WORK REQUIRED
Copy out the lines from the line with "Task: Click the" to the line with "Action: click(x=37, y=408)", both included, and omit the pictures.

GIVEN RECORDS

┌────────

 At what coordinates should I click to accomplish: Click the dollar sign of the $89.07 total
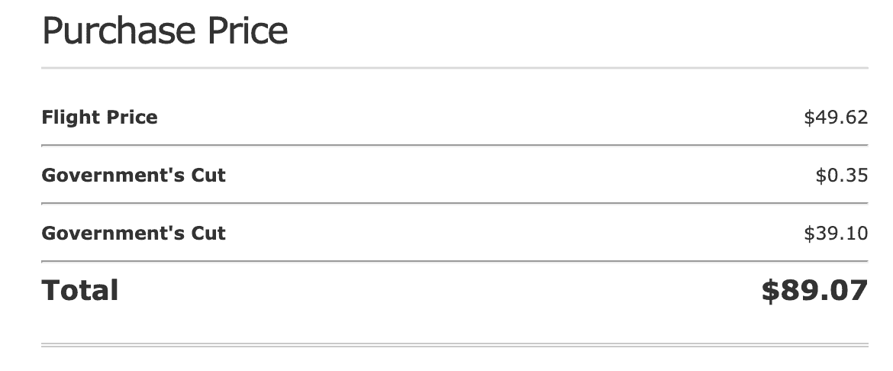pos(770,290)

└────────
┌────────

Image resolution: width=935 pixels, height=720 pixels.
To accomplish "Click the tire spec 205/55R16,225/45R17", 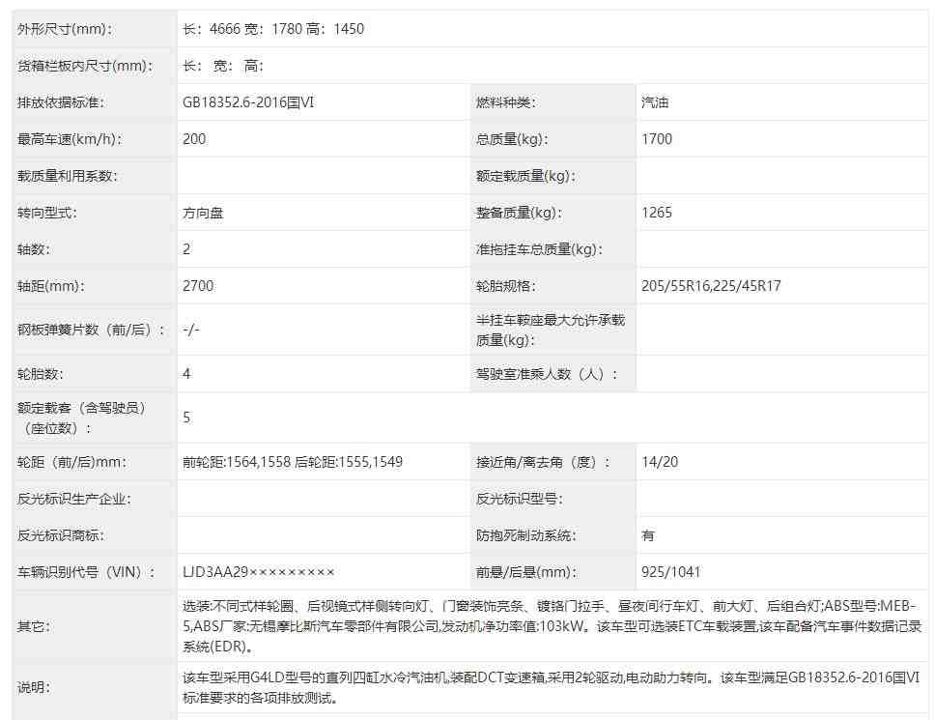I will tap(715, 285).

└────────
┌────────

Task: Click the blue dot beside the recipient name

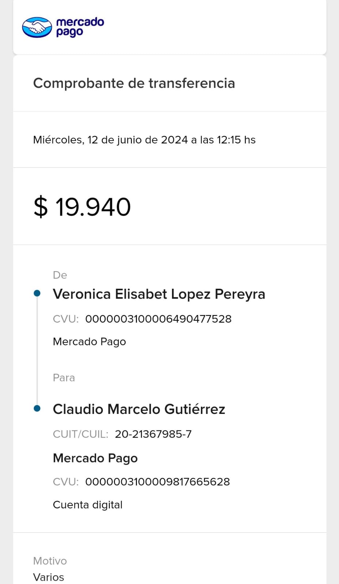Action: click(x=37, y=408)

└────────

SOLUTION FOR THIS PROBLEM
Task: Click the blue dot beside the recipient name

Action: click(x=37, y=408)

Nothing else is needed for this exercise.